Monday, May 29, 2006

I have discovered a new reason why Canada rocks, and it ranks right below universal health care in reasons to move here: Canadian Idol! That's right, instead of going cold turkey like all you American suckas, I have a whole new round of reality show goodness to see me through the summer. There's Canadian Idol on Mondays, and then there's Canada's Next Top Model on Wednesdays. (And if you thought Tyra liked her ribs, you should see Canada's version! She could fit BOTH Miss Jays under her muumuu in the promo I saw!)

So I watched tonight's Canadian Idol -- which is a carbon copy of American Idol, except that instead of Ryan Seacrest they have Ben Mulroney, who is the telegenic son of former Conservative Prime Minister Brian Mulroney, so it's like if Ron Reagan Jr. hosted American Idol instead of a crappy talk show. And they have no Paula equivalent, because everyone else who mixes that many pills with that much booze is dead. But those aren't the only differences. I noticed Canadian Idol lacks some of AI's coldhearted cruelty -- like if the Canadians show you a little sad backstory on some teenager with a dream in her heart who sings while taking care of her ailing granny and whose father sold his teeth to buy her plane ticket to the auditions, you don't have to worry -- she's in. Whereas on AI, they'd occasionally pull the tugging-heartstrings fakeout. "She's just a poor kid with a dream ... that's not gonna come true! Sucks to be you!" Also on CA, and to me this speaks very highly of the quality of teenagers they grow up here, there's none of that backtalk. When the judges informed contestants that they were very, very bad singers, there was none of this, "You don't know NOTHIN'! I'm gonna be a STAR and then you're gonna be sorry!" They just cried a little and left, which I found very refreshing. The sense of entitlement among really awful singers is one of the more alarming aspects of AI, and I'm tempted to blame the well-intentioned but overboard self-esteem movement in American education.

I can only guess what surprises await on Canada's Next Top Model. Perhaps the models are not functionally illiterate, as they are in the U.S. version? Perhaps when they are told that ALL they have to do in a given week is memorize three lines of text, one of which is invariably "Easy, breezy, beautiful -- Cover Girl," they actually are able to accomplish the task? Ah, the suspense of reality TV -- thank you Canada!

Thursday, May 25, 2006

I am not cut out for public transportation. I took the streetcar to work yesterday, and while it was nice to be able to sit and read the newspaper, what is a 20-minute car trip took an HOUR and I barely got to work on time. So I'll be investigating the parking options near the newspaper.

*Stored data*:
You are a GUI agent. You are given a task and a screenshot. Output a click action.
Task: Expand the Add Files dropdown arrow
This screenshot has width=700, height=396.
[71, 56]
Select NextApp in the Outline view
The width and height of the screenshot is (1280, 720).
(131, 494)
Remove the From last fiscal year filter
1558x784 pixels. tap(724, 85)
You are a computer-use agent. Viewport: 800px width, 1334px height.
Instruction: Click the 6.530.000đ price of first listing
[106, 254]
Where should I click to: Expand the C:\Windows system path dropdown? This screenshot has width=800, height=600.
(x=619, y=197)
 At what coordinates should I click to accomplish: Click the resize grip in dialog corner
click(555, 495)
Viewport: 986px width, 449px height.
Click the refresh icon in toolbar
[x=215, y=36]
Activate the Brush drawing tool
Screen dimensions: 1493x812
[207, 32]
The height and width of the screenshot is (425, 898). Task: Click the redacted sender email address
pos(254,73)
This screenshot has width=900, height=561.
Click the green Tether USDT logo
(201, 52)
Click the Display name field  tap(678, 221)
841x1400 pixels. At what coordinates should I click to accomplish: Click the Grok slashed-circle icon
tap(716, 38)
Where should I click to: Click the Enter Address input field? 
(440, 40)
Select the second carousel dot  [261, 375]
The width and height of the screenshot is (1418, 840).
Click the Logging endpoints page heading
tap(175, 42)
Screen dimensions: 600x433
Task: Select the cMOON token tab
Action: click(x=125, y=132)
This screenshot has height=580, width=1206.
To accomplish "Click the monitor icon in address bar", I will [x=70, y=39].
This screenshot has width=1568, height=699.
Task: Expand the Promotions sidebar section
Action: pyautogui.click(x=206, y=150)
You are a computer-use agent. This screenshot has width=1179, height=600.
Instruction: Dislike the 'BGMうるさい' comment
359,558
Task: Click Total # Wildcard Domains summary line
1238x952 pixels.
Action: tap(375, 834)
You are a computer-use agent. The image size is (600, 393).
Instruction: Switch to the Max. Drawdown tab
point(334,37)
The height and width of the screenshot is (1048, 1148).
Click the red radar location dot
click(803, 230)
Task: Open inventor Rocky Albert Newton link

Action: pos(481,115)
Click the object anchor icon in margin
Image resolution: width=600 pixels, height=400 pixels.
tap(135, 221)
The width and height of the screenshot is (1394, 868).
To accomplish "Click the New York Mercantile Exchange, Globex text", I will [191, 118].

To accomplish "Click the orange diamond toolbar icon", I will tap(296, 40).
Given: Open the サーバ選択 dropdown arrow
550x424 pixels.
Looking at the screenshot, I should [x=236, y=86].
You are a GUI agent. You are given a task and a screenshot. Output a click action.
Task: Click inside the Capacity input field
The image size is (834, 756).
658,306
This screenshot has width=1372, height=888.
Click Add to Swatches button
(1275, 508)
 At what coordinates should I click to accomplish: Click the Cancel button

*Goal*:
Extend the blog about life in Canada, picking up after its final sentence. The lines are separate material and have no connection to the blog about life in Canada.

*The output*:
I am realizing the fundamental angst of copy editors is that no one will ever notice the mistakes you DO catch. Last night I changed a "bid her time" to "bide her time" and corrected the spelling of Louisville, Kentucky and made various and sundry other changes that saved the newspaper from complete humiliation (complete humiliation on page B-13, but still...). And no one will ever know. Of course, the slot editors (who are the top copy editors who check everything before it's final) noticed where I failed to put the right tag on a wire story, twice, and when I failed to lowercase chief executive officer. I'm beginning to see why most copy editors tend to be a tad grumpy.

I'm also learning why bad things happen to good wire stories. I had to cut about 75 percent of a story about a Florida lawyer being charged with fraud to fill some hole on a page. I don't feel like it was any great crime against journalism, since how much do Canadians really need to know about some Florida fraud case, but my apologies to Curt Anderson, AP writer, nevertheless. However I didn't just cut from the bottom up, and I did manage to keep in the detail that the lawyer allegedly paid his ex-wife's alimony with money that was supposed to go to asbestos victims. Doing my best to preserve wire-story integrity, one story at a time.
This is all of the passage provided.